## [TASK BRIEF]
Reproduce every line of the records below word for word, leaving out the pictures.

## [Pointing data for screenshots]

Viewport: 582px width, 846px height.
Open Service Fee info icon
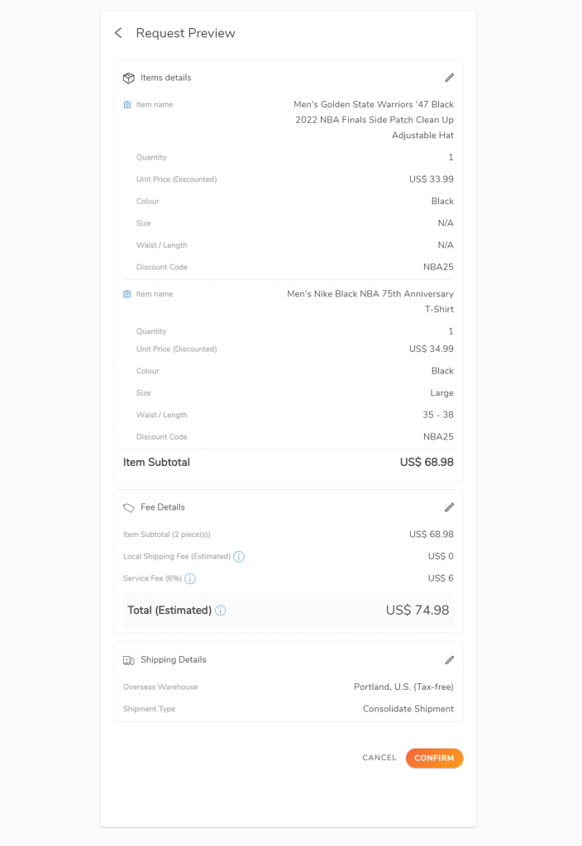(x=190, y=578)
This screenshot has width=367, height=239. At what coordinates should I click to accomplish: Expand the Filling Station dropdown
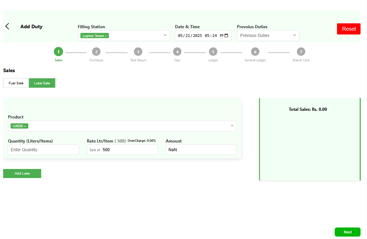[x=165, y=36]
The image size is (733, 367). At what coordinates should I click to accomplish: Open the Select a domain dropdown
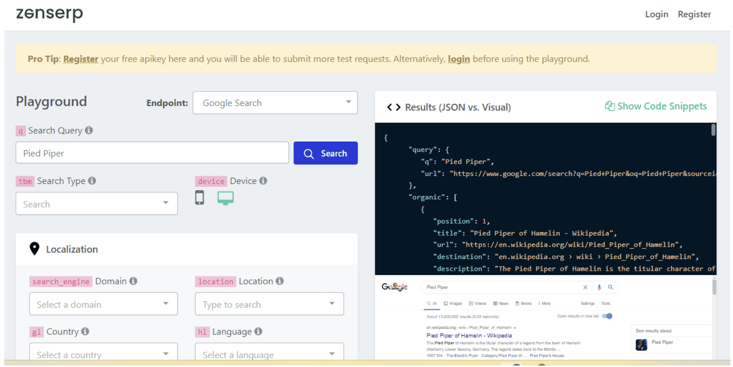point(103,304)
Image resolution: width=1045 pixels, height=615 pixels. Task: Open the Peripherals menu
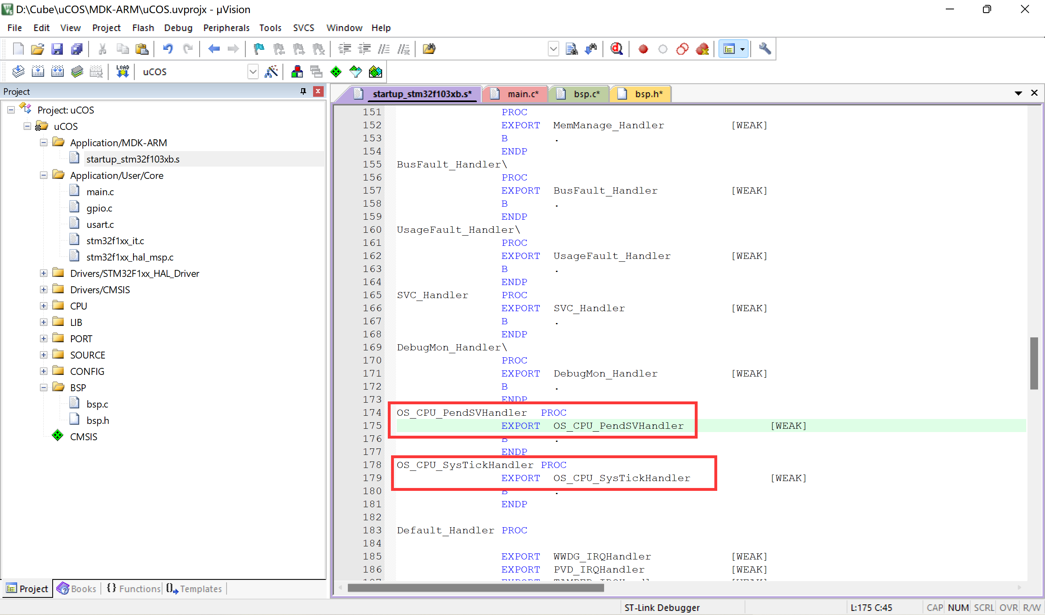[x=226, y=27]
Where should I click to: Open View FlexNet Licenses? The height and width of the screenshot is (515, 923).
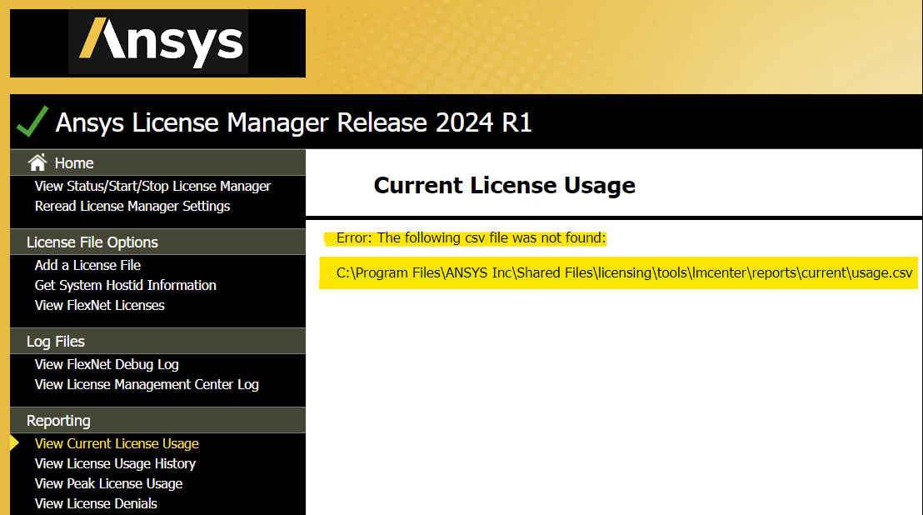pyautogui.click(x=100, y=305)
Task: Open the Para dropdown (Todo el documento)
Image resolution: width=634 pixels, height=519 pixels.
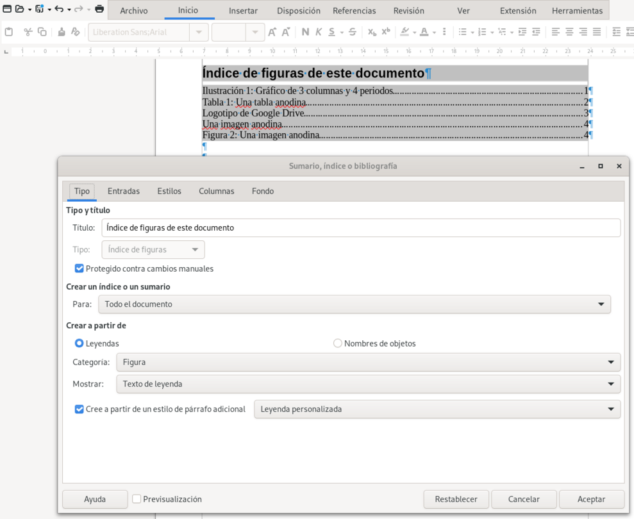Action: coord(354,304)
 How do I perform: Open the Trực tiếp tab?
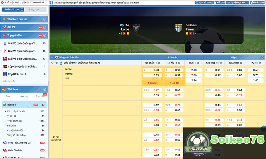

## [EXPECTED ANSWER]
Viewport: 582px width, 846px height.
Open Service Fee info icon
(x=190, y=578)
This screenshot has width=367, height=239. At what coordinates should I click to accomplish: Expand the Filling Station dropdown
[x=165, y=36]
The image size is (733, 367). At what coordinates should I click to accomplish: Open the Select a domain dropdown
point(103,304)
Image resolution: width=1045 pixels, height=615 pixels. Task: Open the Peripherals menu
[x=226, y=27]
Where should I click to: Open View FlexNet Licenses? The height and width of the screenshot is (515, 923).
pyautogui.click(x=100, y=305)
Task: Open the Para dropdown (Todo el documento)
Image resolution: width=634 pixels, height=519 pixels.
Action: coord(354,304)
 How do I perform: Open the Trực tiếp tab?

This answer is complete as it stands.